Selected extract -
====
It is common for people to give up on the Ascension. ("Where did he go? There are just planets and stuff 'up' there.") But we could let the Ascension speak out of a thicker sense of reality than that, and not dismiss the ancients as pre-secientific simpletons and drongos. (For those reading from a non-Australian background, 'drongo' is an Australian term for 'fool'.)
Thirty years ago I tried a spiritual experiment. I rose early each day for three months and meditated for an hour. At the end of the three months I experienced a deep silence for a couple of seconds until I tried to claim it ("I've done it!"), and then it was gone. I describe it as a deep silence, but that doesn't do the experience justice. It was deeper than that, but I can't really think of a better word than silence to describe the experience. Undoubtedly bits of wires stuck to various parts of my head might have told us what was going on in my brain at the time, but that wouldn't suffice as an explanation or even complete description of the experience. (Reductionism in the guise of a complete explanation is like that: inadequate.)
====
Data lines -
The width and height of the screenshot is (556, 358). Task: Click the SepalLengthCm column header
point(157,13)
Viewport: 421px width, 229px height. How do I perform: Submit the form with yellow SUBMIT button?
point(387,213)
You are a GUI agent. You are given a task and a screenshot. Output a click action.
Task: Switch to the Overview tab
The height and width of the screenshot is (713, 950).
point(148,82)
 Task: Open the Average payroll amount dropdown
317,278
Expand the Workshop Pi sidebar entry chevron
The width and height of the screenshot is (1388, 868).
====
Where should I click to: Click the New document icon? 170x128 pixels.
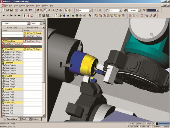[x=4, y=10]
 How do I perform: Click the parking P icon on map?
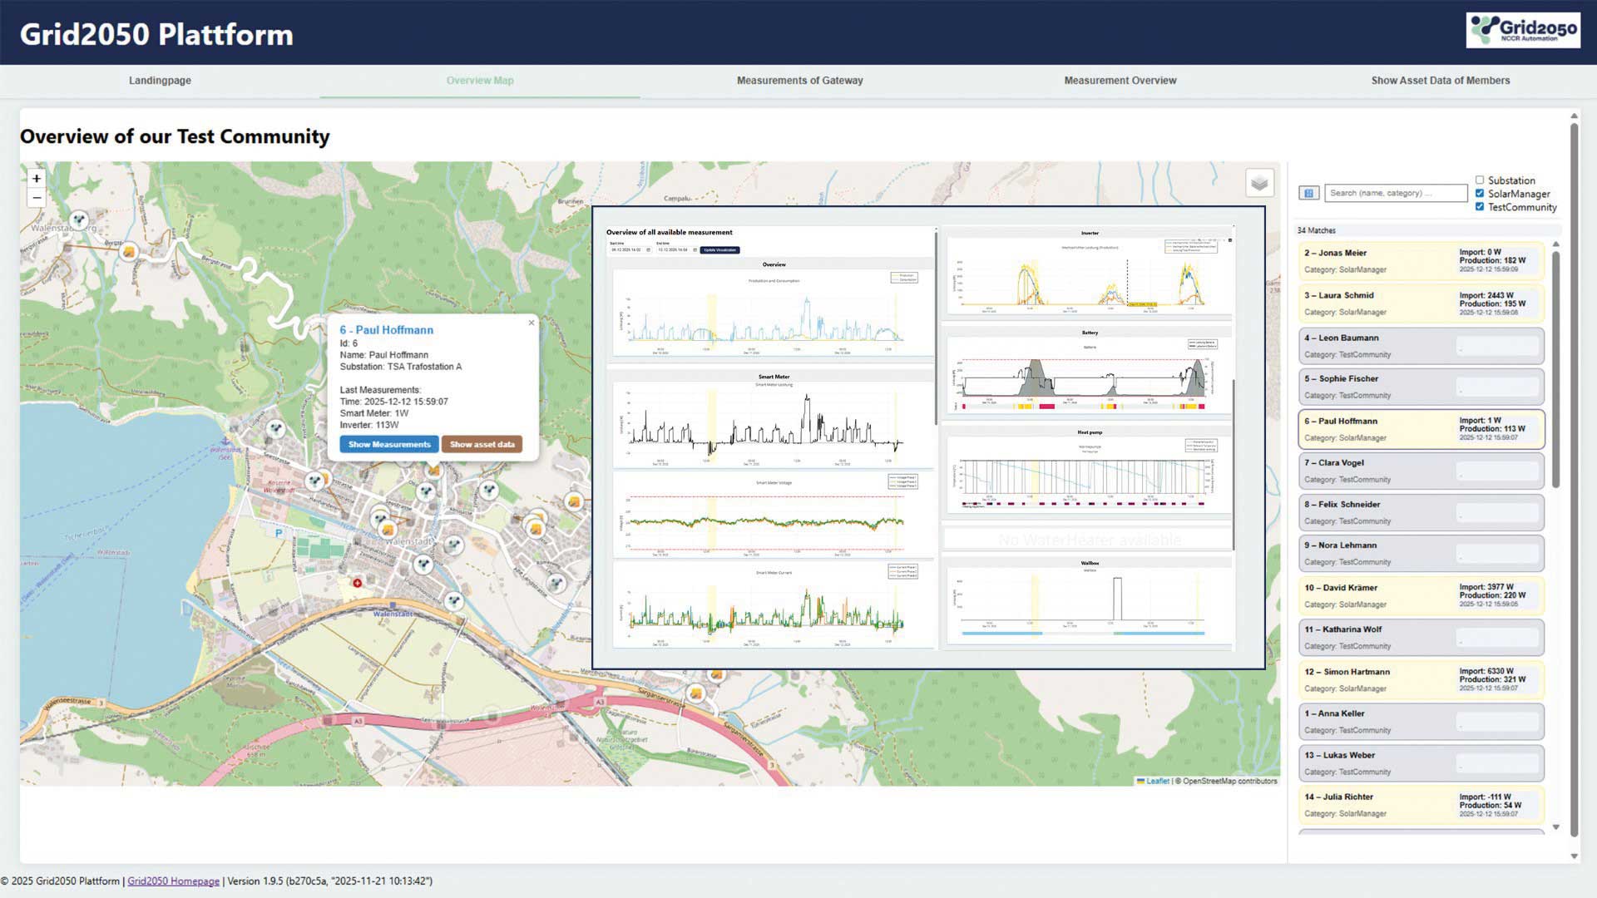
====
Given instruction 1 -
Turn the part of the listing that opens with the line containing "You are a GUI" and closes with the line containing "The width and height of the screenshot is (1388, 868)." into a numbered list, skipping blank lines.
Given instruction 2 -
Extend the passage about the Ascension from its last sentence.

Task result 1 -
1. You are a GUI agent. You are given a task and a screenshot. Output a click action.
2. Task: Switch to the Overview tab
3. The height and width of the screenshot is (713, 950).
4. point(148,82)
5.  Task: Open the Average payroll amount dropdown
6. 317,278
7. Expand the Workshop Pi sidebar entry chevron
8. The width and height of the screenshot is (1388, 868).

Task result 2 -
Maybe 'ascend' is like 'silence' above. Maybe 'ascend' is a good word for something much deeper and more profound than is captured by the common use of the word. Yes, Jesus ascended, but that just doesn't capture the experience. It was much more than that. Way deeper than just 'up'.
Is Jesus ascending and therefore leaving us? Yes. And is ascension also creation being drawn into God? Yes. Such that now the presence of the God who is present to all creation (i.e. transcendent) is now imprinted with the death and resurrection of Jesus. Ascension is just as much about ascending away as it is about ascending into, about Jesus' absence from us, as our journey with him.
"I will not leave you orphaned. I am coming to you. In a little while the world will no longer see me ... I have said these things to you while I am still with you. But the Advocate, the Holy Spirit, whom the Father will send in my name ... "
And here is an Ascension kid's talk for church.
And here is a poem on the Ascension, from Barb, a local Anglican priest.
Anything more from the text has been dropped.